§ **WORK REQUEST**
For the listing below, return the line containing "Voltar à Home (134, 1418)", the line containing "Western Pacific Trading (525, 248)", and all lines in between, exactly as written and nothing else.

§ **DATA PROVIDED**
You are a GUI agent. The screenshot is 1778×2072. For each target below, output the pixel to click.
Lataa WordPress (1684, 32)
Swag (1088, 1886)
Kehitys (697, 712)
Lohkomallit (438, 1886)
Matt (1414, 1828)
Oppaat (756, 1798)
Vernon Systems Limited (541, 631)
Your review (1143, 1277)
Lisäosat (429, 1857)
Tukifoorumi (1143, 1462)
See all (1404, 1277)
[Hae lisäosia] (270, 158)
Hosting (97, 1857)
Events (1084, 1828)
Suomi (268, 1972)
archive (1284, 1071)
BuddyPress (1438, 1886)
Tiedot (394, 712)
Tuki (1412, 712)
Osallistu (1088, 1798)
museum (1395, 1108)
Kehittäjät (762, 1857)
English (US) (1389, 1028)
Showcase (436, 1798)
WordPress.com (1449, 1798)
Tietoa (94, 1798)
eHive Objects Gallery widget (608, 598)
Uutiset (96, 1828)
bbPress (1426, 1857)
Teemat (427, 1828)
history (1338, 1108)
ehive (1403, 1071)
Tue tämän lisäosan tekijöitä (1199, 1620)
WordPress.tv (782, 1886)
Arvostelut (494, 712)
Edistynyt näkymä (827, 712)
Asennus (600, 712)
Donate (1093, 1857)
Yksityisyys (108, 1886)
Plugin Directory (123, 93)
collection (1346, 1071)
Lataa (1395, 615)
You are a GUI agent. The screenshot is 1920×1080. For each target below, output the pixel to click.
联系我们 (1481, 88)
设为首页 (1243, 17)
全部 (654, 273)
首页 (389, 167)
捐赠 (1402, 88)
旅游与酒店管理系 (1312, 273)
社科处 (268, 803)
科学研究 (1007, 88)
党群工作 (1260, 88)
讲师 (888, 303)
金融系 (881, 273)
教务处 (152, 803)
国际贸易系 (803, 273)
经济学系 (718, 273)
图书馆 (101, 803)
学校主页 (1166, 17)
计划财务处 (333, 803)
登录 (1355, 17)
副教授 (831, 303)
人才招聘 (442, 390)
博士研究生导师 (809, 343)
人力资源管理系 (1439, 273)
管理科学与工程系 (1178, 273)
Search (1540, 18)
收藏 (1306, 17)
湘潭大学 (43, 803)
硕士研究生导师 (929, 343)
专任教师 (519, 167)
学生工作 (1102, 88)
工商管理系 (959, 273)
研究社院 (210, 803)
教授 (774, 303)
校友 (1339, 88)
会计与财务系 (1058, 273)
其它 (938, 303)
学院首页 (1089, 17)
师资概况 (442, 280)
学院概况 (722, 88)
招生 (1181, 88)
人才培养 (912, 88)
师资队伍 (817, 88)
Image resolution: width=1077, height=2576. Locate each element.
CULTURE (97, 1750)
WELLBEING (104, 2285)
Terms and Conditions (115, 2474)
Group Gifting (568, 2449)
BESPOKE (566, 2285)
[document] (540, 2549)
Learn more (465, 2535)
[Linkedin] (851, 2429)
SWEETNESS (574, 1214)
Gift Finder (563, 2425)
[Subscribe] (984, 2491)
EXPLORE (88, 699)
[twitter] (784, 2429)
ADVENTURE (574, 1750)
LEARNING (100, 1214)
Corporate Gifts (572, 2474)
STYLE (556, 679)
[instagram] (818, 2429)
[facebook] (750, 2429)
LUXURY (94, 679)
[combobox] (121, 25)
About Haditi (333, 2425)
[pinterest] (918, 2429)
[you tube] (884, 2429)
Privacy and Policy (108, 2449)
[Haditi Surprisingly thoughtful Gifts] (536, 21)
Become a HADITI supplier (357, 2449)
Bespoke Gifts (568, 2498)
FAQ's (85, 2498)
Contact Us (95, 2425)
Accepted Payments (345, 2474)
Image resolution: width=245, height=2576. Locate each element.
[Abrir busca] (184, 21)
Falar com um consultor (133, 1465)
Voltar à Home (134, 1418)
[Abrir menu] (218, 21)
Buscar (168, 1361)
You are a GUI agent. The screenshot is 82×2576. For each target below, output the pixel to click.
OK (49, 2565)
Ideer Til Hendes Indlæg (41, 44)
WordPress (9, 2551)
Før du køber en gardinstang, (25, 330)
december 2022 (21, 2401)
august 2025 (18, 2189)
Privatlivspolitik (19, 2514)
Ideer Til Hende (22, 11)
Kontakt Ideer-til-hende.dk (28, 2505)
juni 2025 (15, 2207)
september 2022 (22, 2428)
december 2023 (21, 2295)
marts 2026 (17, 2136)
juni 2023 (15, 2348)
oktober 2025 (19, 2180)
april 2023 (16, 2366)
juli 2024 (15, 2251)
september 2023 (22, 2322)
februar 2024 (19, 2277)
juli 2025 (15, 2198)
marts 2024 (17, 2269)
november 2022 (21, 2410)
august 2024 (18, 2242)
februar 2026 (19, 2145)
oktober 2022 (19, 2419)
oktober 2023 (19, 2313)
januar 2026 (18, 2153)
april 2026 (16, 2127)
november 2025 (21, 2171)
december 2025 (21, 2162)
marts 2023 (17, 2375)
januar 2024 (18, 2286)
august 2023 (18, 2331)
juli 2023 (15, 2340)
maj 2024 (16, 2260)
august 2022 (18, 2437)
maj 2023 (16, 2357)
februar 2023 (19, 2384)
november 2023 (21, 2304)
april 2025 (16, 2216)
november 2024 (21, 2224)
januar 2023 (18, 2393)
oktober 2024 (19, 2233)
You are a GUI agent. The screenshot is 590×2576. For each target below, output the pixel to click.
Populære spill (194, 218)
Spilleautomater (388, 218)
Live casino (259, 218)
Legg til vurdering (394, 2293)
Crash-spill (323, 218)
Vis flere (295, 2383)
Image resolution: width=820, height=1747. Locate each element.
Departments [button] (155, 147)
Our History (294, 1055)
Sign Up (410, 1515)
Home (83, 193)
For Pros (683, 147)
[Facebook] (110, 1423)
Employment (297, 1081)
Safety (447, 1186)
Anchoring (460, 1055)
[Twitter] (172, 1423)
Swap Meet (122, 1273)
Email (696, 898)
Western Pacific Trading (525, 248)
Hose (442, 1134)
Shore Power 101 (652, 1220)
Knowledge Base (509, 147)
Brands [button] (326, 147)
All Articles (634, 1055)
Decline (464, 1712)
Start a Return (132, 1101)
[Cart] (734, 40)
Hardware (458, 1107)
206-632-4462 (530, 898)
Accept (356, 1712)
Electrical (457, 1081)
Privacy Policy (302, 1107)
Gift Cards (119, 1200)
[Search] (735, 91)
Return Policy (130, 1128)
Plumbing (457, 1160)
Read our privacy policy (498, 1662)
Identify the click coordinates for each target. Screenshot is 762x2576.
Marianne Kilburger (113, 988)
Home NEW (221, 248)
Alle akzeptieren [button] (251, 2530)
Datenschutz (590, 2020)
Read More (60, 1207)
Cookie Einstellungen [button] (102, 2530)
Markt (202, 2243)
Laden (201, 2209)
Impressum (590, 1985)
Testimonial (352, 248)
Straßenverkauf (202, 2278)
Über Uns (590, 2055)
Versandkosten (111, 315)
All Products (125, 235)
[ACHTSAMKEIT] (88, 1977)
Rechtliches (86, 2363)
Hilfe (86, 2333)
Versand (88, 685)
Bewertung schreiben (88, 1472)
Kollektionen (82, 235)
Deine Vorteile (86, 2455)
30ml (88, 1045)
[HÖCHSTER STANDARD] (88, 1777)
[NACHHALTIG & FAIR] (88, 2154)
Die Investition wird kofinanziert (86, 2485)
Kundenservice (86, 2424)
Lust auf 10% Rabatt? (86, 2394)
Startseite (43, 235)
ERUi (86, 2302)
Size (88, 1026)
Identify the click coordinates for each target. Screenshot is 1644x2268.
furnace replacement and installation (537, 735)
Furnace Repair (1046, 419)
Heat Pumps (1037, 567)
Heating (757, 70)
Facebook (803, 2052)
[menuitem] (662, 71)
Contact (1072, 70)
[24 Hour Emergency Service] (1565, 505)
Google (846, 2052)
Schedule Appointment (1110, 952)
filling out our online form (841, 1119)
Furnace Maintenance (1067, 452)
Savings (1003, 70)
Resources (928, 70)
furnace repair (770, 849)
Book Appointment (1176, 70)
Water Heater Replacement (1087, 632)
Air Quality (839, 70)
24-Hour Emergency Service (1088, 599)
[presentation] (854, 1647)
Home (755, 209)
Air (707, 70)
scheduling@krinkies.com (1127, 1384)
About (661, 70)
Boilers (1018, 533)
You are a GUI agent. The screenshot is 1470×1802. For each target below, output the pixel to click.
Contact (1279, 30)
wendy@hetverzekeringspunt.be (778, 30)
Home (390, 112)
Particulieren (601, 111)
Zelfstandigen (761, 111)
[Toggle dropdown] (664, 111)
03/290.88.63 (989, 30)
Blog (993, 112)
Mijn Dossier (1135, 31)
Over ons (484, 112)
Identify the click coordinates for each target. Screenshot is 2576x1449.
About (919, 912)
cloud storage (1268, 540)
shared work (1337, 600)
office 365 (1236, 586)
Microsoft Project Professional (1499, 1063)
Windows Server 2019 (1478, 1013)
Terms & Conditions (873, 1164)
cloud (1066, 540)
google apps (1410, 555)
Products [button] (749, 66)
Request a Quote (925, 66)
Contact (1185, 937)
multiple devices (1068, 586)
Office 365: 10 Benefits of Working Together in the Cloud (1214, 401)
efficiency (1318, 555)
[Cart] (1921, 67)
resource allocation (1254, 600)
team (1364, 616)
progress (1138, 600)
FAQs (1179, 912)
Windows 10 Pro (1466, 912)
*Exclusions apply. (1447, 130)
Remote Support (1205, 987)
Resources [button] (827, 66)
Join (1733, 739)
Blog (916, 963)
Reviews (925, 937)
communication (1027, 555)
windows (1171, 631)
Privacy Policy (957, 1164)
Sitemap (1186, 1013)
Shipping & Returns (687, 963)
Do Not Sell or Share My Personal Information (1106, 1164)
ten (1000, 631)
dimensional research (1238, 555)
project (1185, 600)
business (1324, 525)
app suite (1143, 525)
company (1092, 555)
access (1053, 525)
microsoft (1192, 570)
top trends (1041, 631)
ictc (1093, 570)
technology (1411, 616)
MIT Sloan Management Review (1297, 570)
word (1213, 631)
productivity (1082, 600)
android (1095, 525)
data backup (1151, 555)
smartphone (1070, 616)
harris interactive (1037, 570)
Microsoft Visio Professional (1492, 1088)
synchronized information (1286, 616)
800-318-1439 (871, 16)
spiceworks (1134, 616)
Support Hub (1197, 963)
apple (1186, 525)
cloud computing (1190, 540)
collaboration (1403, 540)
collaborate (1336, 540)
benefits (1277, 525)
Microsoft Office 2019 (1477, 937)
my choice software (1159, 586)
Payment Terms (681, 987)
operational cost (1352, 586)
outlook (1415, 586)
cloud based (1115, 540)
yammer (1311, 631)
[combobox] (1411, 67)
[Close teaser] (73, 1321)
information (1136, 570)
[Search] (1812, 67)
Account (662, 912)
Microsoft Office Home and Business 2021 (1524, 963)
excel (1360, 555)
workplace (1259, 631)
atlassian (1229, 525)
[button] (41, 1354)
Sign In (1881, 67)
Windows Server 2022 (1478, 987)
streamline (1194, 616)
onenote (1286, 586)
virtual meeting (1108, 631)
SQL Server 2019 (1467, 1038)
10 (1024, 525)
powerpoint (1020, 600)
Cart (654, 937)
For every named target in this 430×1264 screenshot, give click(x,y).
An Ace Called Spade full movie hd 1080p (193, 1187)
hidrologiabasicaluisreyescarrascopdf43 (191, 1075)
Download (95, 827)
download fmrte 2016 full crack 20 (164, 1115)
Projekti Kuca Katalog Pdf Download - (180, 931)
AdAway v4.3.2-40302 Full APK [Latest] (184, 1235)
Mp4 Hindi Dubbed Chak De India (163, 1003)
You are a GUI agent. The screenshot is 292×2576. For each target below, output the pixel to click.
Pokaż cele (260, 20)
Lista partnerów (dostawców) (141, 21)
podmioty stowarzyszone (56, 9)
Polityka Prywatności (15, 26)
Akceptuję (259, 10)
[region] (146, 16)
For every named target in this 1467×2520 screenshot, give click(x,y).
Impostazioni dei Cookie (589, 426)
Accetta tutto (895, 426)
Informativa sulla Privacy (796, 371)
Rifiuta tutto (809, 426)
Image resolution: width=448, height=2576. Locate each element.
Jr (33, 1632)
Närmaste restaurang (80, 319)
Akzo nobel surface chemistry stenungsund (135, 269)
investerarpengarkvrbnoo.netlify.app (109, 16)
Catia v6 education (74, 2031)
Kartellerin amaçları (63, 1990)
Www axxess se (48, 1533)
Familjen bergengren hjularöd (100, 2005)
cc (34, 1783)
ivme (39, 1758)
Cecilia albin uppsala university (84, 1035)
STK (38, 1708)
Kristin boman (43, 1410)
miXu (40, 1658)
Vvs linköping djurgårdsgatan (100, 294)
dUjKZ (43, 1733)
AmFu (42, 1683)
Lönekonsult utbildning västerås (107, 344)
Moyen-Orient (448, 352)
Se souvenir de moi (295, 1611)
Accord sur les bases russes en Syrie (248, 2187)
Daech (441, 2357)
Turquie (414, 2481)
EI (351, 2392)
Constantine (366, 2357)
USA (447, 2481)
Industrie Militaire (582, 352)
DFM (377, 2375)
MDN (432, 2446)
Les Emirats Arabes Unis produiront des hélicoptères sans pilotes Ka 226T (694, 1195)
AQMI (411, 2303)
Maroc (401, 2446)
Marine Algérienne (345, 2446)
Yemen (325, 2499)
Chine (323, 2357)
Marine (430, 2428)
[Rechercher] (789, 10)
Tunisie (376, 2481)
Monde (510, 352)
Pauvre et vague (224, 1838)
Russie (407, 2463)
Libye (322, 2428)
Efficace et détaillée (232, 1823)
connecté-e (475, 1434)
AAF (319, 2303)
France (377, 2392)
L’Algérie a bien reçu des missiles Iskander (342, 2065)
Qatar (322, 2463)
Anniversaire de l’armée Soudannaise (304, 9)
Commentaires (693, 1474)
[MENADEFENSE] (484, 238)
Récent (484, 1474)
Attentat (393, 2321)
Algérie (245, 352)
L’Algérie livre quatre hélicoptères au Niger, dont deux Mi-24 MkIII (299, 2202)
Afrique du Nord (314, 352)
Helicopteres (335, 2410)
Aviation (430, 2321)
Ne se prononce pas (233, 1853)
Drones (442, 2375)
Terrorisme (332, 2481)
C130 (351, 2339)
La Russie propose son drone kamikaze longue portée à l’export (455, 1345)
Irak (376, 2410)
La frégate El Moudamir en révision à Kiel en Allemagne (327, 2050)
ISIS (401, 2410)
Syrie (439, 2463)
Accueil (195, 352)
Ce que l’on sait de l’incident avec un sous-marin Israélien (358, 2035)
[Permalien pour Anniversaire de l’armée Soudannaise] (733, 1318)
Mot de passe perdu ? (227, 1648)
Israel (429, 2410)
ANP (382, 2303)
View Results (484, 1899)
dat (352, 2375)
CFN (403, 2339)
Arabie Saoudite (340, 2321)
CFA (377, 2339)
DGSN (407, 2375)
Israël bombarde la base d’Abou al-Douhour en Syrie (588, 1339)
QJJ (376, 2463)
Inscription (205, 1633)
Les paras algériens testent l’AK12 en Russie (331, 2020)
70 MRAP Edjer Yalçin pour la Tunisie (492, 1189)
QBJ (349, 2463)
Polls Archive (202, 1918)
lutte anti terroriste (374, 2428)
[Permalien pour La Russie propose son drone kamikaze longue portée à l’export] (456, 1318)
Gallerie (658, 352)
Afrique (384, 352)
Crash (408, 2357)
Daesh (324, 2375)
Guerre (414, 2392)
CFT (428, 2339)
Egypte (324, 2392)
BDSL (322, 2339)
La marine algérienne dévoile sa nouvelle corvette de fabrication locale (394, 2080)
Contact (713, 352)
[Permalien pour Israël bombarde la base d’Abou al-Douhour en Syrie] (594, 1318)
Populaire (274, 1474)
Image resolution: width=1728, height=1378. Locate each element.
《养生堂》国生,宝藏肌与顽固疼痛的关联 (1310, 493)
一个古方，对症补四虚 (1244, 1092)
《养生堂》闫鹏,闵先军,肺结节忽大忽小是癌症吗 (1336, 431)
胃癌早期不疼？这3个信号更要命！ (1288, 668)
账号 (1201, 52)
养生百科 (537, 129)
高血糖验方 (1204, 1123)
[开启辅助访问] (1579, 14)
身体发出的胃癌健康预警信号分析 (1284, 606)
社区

§ **SOLUTION**
Voltar à Home (134, 1418)
[Abrir menu] (218, 21)
Buscar (168, 1361)
You are a GUI agent. The screenshot is 82×2576. For each target below, output the pixel to click.
OK (49, 2565)
Ideer Til Hendes Indlæg (41, 44)
WordPress (9, 2551)
Før du køber en gardinstang, (25, 330)
december 2022 (21, 2401)
august 2025 (18, 2189)
Privatlivspolitik (19, 2514)
Ideer Til Hende (22, 11)
Kontakt Ideer-til-hende.dk (28, 2505)
juni 2025 (15, 2207)
september 2022 (22, 2428)
december 2023 (21, 2295)
marts 2026 (17, 2136)
juni 2023 (15, 2348)
oktober 2025 (19, 2180)
april 2023 (16, 2366)
juli 2024 (15, 2251)
september 2023 (22, 2322)
februar 2024 (19, 2277)
juli 2025 (15, 2198)
marts 2024 (17, 2269)
november 2022 (21, 2410)
august 2024 (18, 2242)
februar 2026 (19, 2145)
oktober 2022 (19, 2419)
oktober 2023 (19, 2313)
januar 2026 (18, 2153)
april 2026 (16, 2127)
november 2025 (21, 2171)
december 2025 (21, 2162)
marts 2023 (17, 2375)
januar 2024 (18, 2286)
august 2023 (18, 2331)
juli 2023 (15, 2340)
maj 2024 (16, 2260)
august 2022 (18, 2437)
maj 2023 (16, 2357)
februar 2023 (19, 2384)
november 2023 (21, 2304)
april 2025 (16, 2216)
november 2024 (21, 2224)
januar 2023 (18, 2393)
oktober 2024 (19, 2233)
You are a GUI agent. The screenshot is 590×2576. For each target below, output the pixel to click.
Populære spill (194, 218)
Spilleautomater (388, 218)
Live casino (259, 218)
Legg til vurdering (394, 2293)
Crash-spill (323, 218)
Vis flere (295, 2383)
Image resolution: width=820, height=1747. Locate each element.
Departments [button] (155, 147)
Our History (294, 1055)
Sign Up (410, 1515)
Home (83, 193)
For Pros (683, 147)
[Facebook] (110, 1423)
Employment (297, 1081)
Safety (447, 1186)
Anchoring (460, 1055)
[Twitter] (172, 1423)
Swap Meet (122, 1273)
Email (696, 898)
Western Pacific Trading (525, 248)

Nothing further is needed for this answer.